Vereador Cézar Bombeiro presta homenagem póstuma ao jornalista Alterê Bernardino destacando os seus méritos

O passamento do jornalista Alterê Bernardino Nunes, ocorrida à noite passada foi o assunto predominante na sessão de hoje da Câmara Municipal de São Luís. Há mais de 30 anos era integrante do quadro de jornalistas do legislativo municipal e por muito tempo foi o editor geral do boletim informativo diário, função que deixou na atual administração da Câmara, retornando  ao quadro de  redatores da Superintendência de Comunicação.

Inúmeros vereadores expressaram o reconhecimento público ao jornalista, que também era historiador e de uma sensibilidade importante para a comunicação. A maior marca de Alterê Bernardino era a sua simplicidade e generosidade e sabia como poucos retratar fielmente a informação. O vereador Cézar Bombeiro sugeriu hoje no plenário do legislativo o velório do jornalista na Câmara Municipal, mas o presidente Osmar Filho, informou que por decisão da família seria realizado na própria residência à rua da Saúde, 272.

Cézar Bombeiro lembrou que prestou a ele o ano passado, uma homenagem com uma moção de reconhecimento a sua produção jornalística dentro e fora do parlamento e mais precisamente o seu zelo com a informação sobre cada um dos vereadores, sempre com preocupação de mostrar de forma cristalina a ação de cada um. Quando soube que seria homenageado, Alterê Bernardino chegou a procurar a assessoria do vereador e pedir para não ser homenageado, mas de nada valeram os seus argumentos e ela se concretizou. O vereador Cézar Bombeiro falou que tinha o jornalista como amigo e pessoa que lhe deu importantes sugestões para debates na Câmara Municipal, uma vez que tinha uma ampla visão das questões inerentes as conjunturas política, social e econômica municipal e estadual.

O vereador destacou também que a vida jornalística de Alterê Bernardino foi marcada por muito trabalho sério e competente, como Superintendente Adjunto de Comunicação da Assembleia Legislativa, um dos fundadores do Jornal A Tribuna, editor dezenas de jornais alternativos e a sua consciência critica estavam bem acentuados dentro do Centro Histórico, lhe possibilitando a inúmeros comentários com amplas sugestões às autoridades. Cézar Bombeiro diz, a minha admiração pelo jornalista Alterê Bernardino Nunes me tocou profundamente o coração, como tivesse perdido um parente, uma pessoa minha, o que elevou ainda mais o meu sentimento solidário e fraterno, que podiam ser vistos e até lidos no seu rosto bem afetivo do nosso saudoso e inesquecível Alterê Bernardino.
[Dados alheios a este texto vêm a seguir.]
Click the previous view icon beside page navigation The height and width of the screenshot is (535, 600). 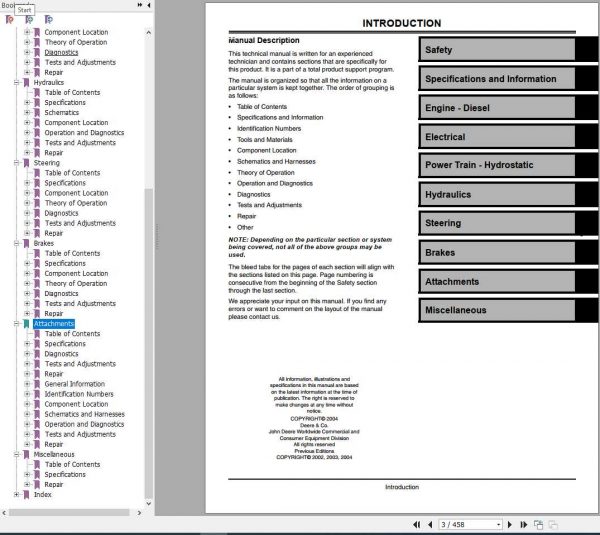coord(538,524)
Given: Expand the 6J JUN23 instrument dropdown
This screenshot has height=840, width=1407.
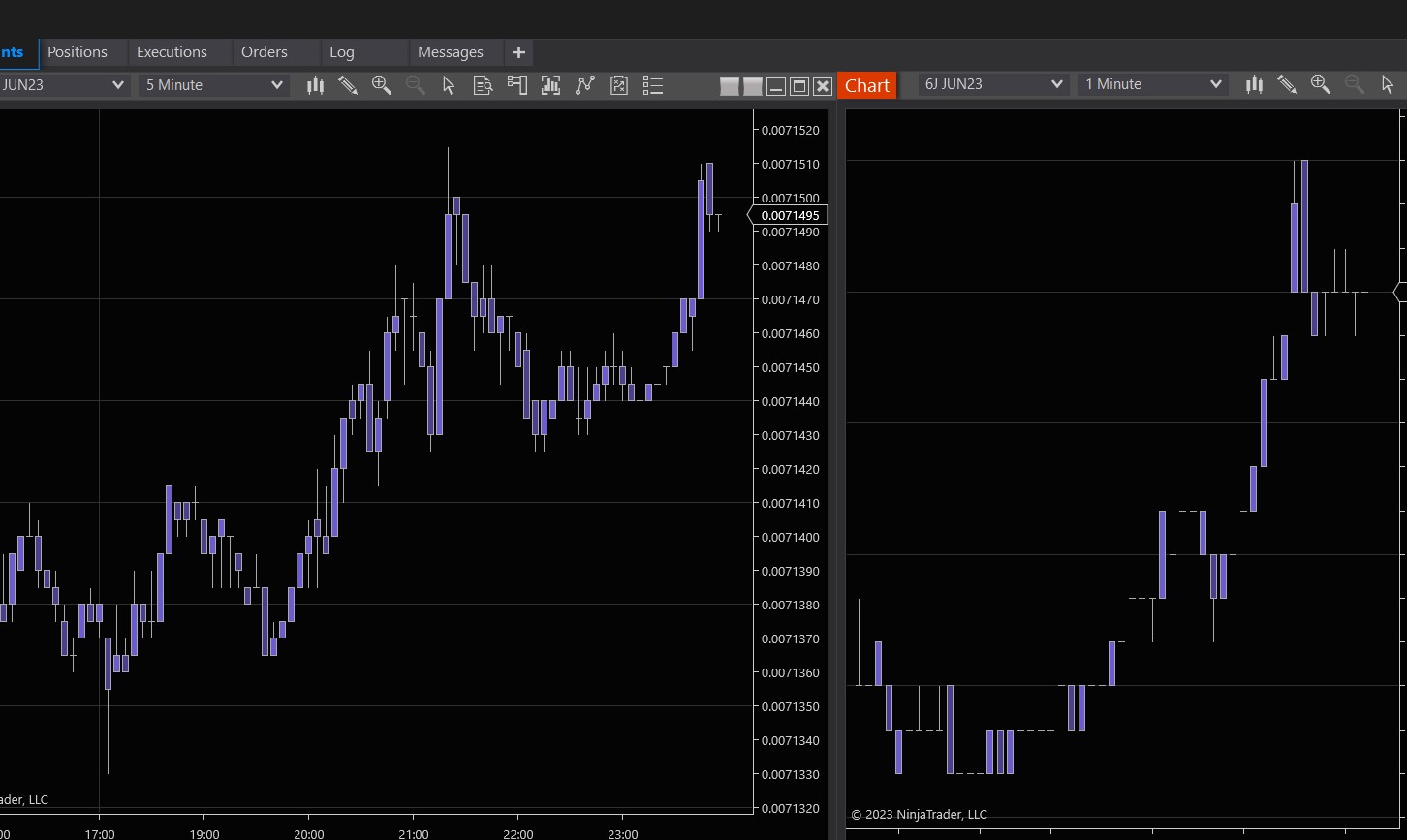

Estive no velório do saudoso Aterê Bernardino e me deparei com um sofrimento inimaginável da sua Isaurina Nunes, jornalista e sociológa, funcionaria do IPHAN, que tinha uma grande admiração pelo irmão e vice-versa. Dois potenciais dentro do contexto do Centro Histórico, onde nasceram e construíram muitas histórias, que terá em  a continuação da caminhada.

A verdade é que o passamento do saudoso jornalista Alterê Bernardino tocou profundamente o coração de muitos colegas e de inúmeras pessoas que o admiravam e mais precisamente aquelas que tiveram o privilégio de merecer a sua generosidade. Afinal de contas era um ser humano solidário e fraterno e soube semear o amor ao próximo.